[TEXTE À LIRE]
Iran/nucléaire : comment décrypter Genève ?

Les Occidentaux sont perplexes. Ils ne savent comment interpréter le résultat des pourparlers de Genève, le 1er octobre, entre le groupe des Six, dit P5 +1 (les cinq membres permanents du Conseil de sécurité des Nations unies plus l’Allemagne) et les représentants du régime iranien.

A première vue, il s’agit d’une avancée sur le dossier du nucléaire. Les Iraniens ont accepté de transférer à l’étranger – on parle de la Russie et de la France – de l’uranium enrichi afin qu’il soit transformé en combustible. On ignore en quelle quantité mais si ce geste se confirmait, il signifierait que le régime des mollahs renonce à une partie de la matière fissile qui lui permettrait de construire une arme nucléaire. Le conditionnel est cependant de rigueur car un des participants iranien à la réunion de Genève, l’ambassadeur à Londres, a déclaré n’avoir pas entendu parler du sujet pendant les discussions. Il est possible de que ce soit le signe de désaccords au sein de la direction iranienne, en attendant peut-être la décision du guide suprême, l’ayatollah Khamenei.

[Entrées de données enregistrées]
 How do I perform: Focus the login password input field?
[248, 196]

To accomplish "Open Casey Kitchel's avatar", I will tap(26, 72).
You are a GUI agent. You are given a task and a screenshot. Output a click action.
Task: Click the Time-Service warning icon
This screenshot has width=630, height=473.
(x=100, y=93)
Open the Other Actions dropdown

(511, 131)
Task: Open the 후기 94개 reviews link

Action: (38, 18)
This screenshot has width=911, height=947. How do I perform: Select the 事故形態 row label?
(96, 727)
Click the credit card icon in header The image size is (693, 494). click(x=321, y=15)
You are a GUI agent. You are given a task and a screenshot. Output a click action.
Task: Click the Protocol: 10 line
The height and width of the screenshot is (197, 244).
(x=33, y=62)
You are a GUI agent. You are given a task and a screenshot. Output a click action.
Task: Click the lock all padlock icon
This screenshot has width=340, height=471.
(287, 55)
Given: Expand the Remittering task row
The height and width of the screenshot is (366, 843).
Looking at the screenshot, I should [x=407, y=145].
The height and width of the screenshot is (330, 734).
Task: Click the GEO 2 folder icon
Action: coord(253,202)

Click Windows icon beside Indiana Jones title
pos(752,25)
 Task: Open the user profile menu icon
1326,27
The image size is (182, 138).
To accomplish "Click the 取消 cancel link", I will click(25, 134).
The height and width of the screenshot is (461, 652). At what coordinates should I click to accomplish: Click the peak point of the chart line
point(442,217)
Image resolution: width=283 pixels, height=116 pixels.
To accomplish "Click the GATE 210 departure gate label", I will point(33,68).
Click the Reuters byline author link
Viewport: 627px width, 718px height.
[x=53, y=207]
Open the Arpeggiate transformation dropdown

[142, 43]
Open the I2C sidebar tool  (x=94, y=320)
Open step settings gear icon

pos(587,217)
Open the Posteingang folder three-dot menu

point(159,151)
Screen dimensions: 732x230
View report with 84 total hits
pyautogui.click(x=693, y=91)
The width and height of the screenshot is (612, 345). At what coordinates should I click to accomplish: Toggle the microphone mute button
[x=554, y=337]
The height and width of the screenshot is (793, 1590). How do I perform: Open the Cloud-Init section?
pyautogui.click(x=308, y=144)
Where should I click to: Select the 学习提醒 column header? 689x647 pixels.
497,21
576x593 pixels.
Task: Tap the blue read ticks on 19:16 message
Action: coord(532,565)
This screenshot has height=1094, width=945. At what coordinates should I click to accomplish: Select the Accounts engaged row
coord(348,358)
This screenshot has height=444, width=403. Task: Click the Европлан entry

[VOTRE TÂCHE] Reprenez l'article sur les pourparlers de Genève consacrés au nucléaire iranien et prolongez-le à partir de sa dernière phrase.

[RÉPONSE ATTENDUE]
C’était le premier contact depuis plusieurs mois entre les négociateurs internationaux et le régime de Téhéran, alors que les Occidentaux évoquaient de plus en plus ouvertement l’hypothèse de nouvelles sanctions. En effet, l’Iran n’a répondu ni à la condition posée depuis longtemps par les Européens — et les Américains du temps de George W. Bush —, à savoir la suspension de l’enrichissement de l’uranium, ni à la main tendue par Barack Obama depuis la campagne électorale puis sont élection à la présidence des Etats-Unis. Au contraire, les Iraniens se sont livrés ces dernières semaines à quelques provocations dont ils ont le secret, lancement de fusées à moyenne portée, annonce d’une nouvelle usine d’enrichissement près de la ville sainte de Qom, etc. Dans la meilleure des hypothèses c’était une démonstration de force en vue de la réunion de Genève, au pire, le signe d’un refus total de négocier sérieusement.

A Genève, le secrétaire d’Etat adjoint William Burns a assisté aux pourparlers. C’était la première fois qu’un haut représentant américain siégeait face aux représentants de Téhéran depuis des années, si l’on met à part des conversations à un niveau moins élevé sur des sujets limités, comme l’Irak. De plus, William Burns et le ministre iranien des affaires étrangères Manouchehr Mottaki, ont eu, de trois quarts d’heure en marge de la réunion de Genève, qui a été jugé « constructif » par les deux parties.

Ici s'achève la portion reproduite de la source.